When Georgian and Winnie Banov recently came to Bangkok with a group of 31, an explosion of joy hit the red light area. Georgian is well known in some circles for his excellent violin skills and both he and his wife Winnie for their abundant joy. I didn’t really know what to expect when they said they wanted to join NightLight and Iris together for some street outreach in the red light area.
Worship began with one of our NL women leading, followed by a group from another church. Inside the center we were having a good time but other than the three intoxicated streetwalkers, the room was full of Christians. Georgian began to play his violin and many began to dance to the joyful music. Then Georgian said, “Let’s take this to the streets!” Still playing, Georgian went outside and everyone followed and formed a human tunnel on the sidewalk in front of our building. As people came down the sidewalk we invited them to run through the tunnel while we cheered and blessed them. The people were hesitant to begin with but by the time they got to the end of the tunnel they were smiling and laughing. Many of the men went through again and again enjoying all the attention. The joy was spilling out to the street and people were gathering to watch.

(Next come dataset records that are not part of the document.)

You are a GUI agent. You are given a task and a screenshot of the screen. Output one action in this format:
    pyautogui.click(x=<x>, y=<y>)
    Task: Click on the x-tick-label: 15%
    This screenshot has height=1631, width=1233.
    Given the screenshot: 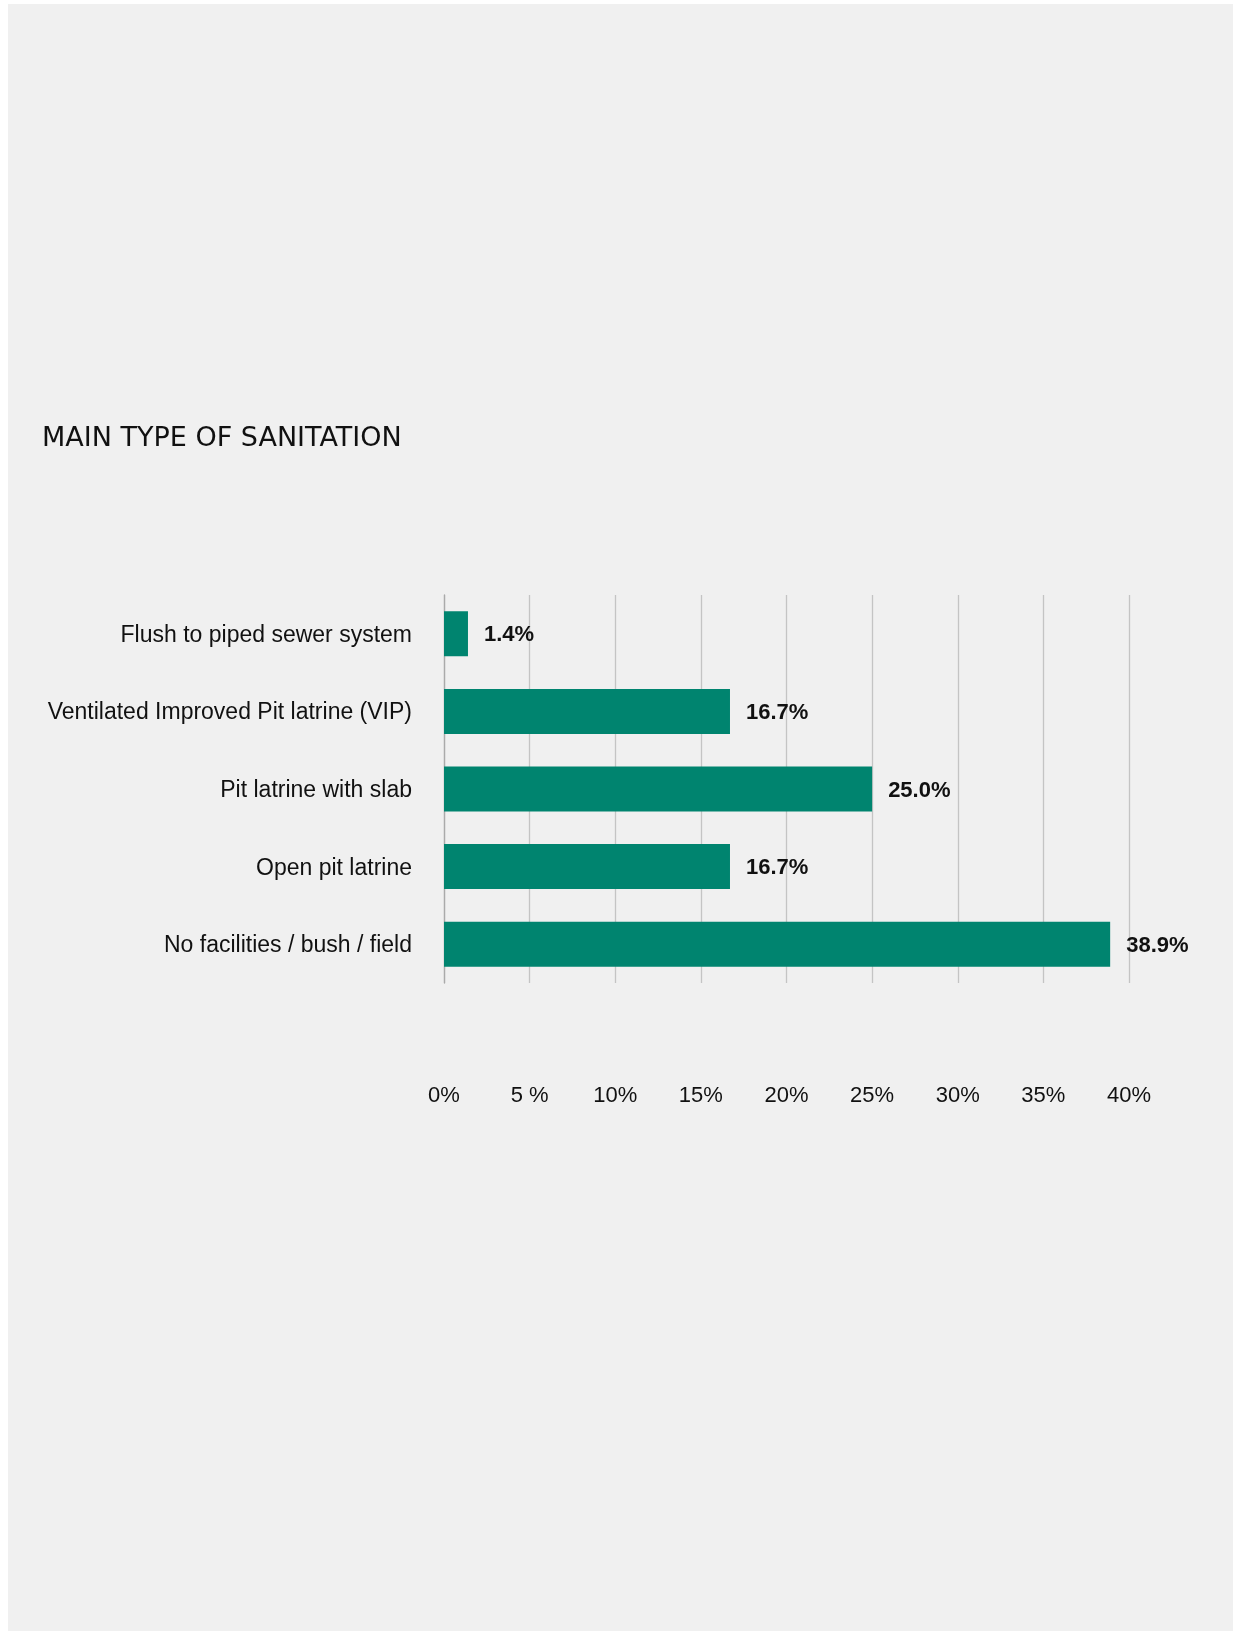 What is the action you would take?
    pyautogui.click(x=700, y=1094)
    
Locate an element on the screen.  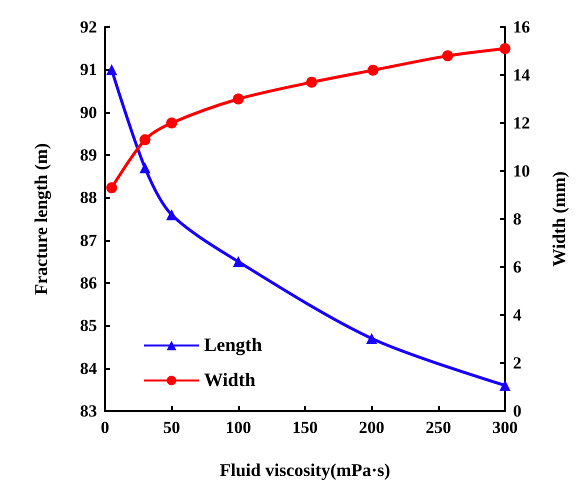
y-tick-label: 89 is located at coordinates (88, 155).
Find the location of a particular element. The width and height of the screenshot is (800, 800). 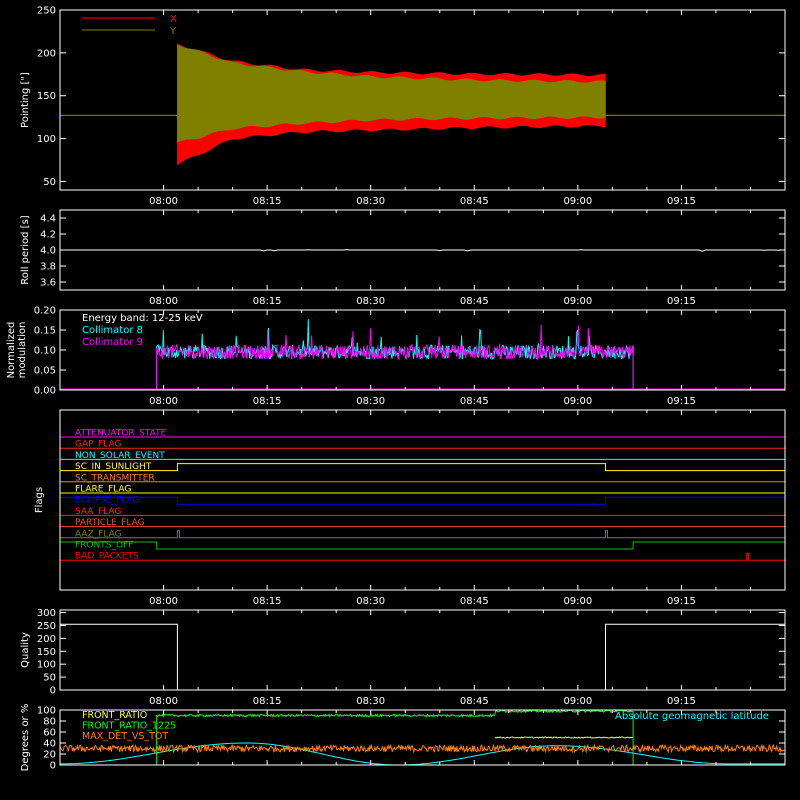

I glanced at the crowd across the street and noticed two trafficked Uzbek women watching us. These women had come to our medical clinic the week before and so we had gained some trust. We waved at each other and they gestured to ask, “What is going on?” I ran over to them and tried to explain using broken English but finally just settled with, “It’s happy, happy, happy! Come!” I grabbed their hands and they ran with me to go through the tunnel. They were smiling as they went through and when they went through again they were laughing. Then they left and headed back to the brothel.
A few minutes later, Beng said, “Annie, look! It’s Lionel!” Lionel is the manager of a brothel of Central Asian women. The two Uzbek women were pulling Lionel to come join us in this tunnel of joy. He looked a little hesitant so Beng ran over and invited him. Then together, Beng, Lionel, and two Uzbek women ran through the tunnel and back. Lionel had a big smile on his face and as he turned to leave, he thanked us. The trafficked women lingered for a long time watching us before going back to the brothel. The rest of the night they would be exploited and sold as commodities but for a few moments they were recognized and affirmed as human beings with great value.
That night an explosion of joy burst through the red light neighborhood and pushed back the curtain of darkness. Its impact was felt by sex tourists, by prostitutes, by passersby and all the way into the heart of a trafficking ring to the manager and the women in his brothel. The tunnel of joy may have been an unusual activity in the area, it may even have looked weird to some, but for a few hours the darkness trembled and loosened its grip from its victims. As each person walked through the tunnel, they were no longer victim or exploited, they were no longer predator or exploiter, they were no longer lonely, invisible, or forgotten. An explosion of joy hit the red light area and in the light each one was seen, blessed and affirmed as valuable and loved by God.